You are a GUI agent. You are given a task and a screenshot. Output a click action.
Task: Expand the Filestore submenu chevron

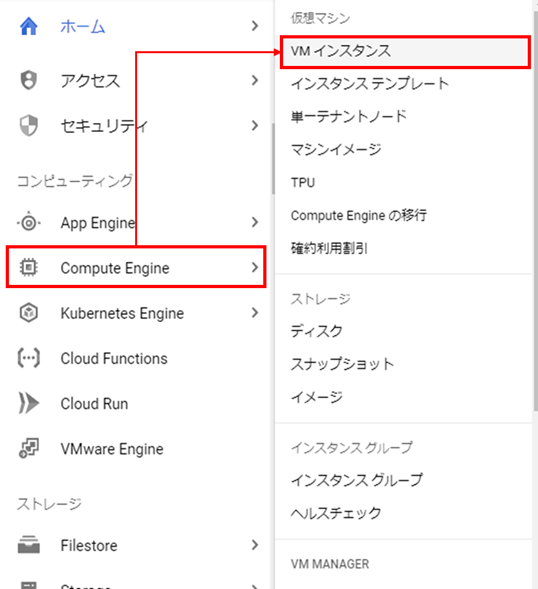pyautogui.click(x=255, y=545)
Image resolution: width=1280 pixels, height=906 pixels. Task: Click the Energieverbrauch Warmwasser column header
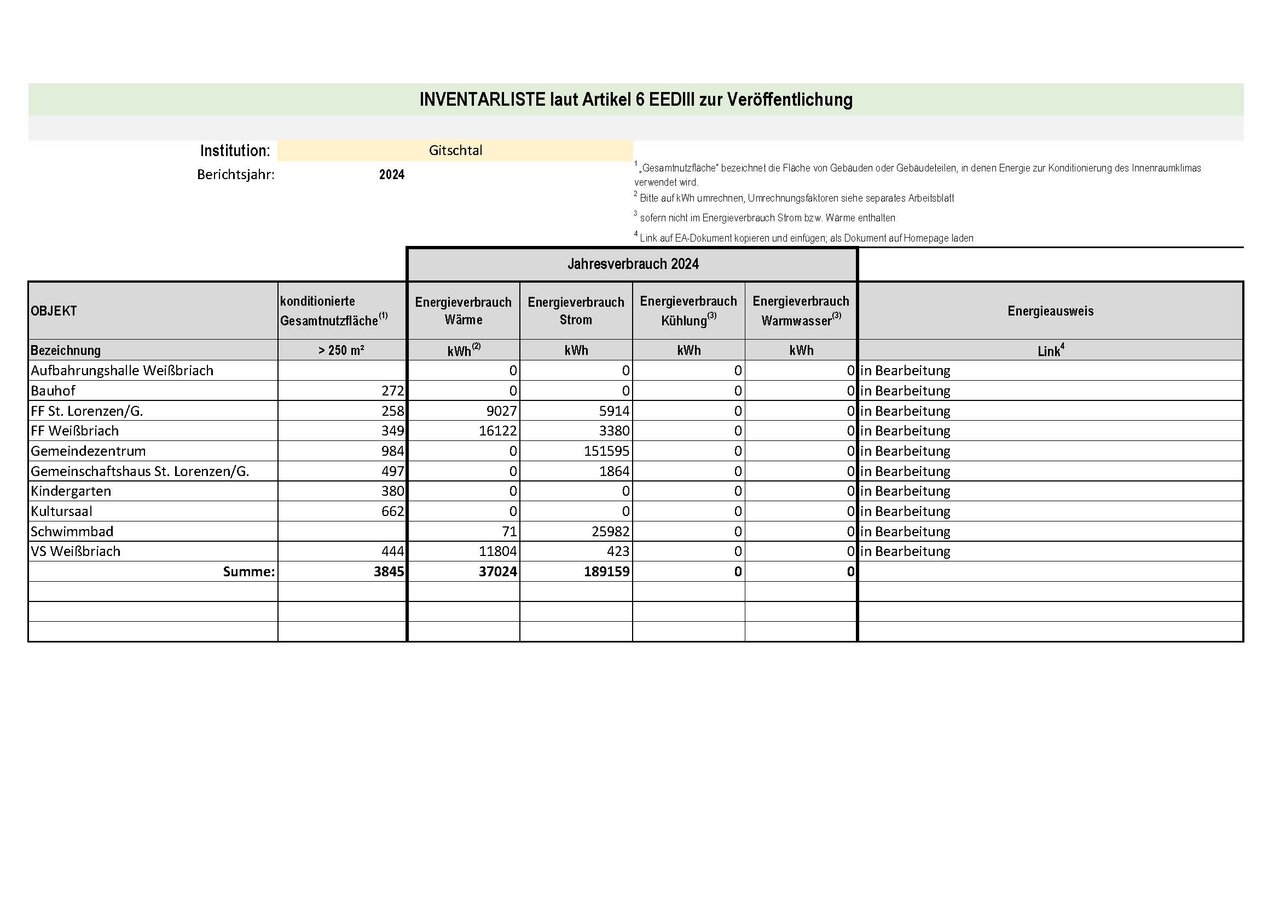tap(801, 311)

**********

Write out the rows word for word, starting at the line that contains "Image resolution: width=1280" and stopping at the end of the rows. Leave the pictures out of your answer.

**Response to this exercise:**
Image resolution: width=1280 pixels, height=906 pixels. Task: Click the Energieverbrauch Warmwasser column header
tap(801, 311)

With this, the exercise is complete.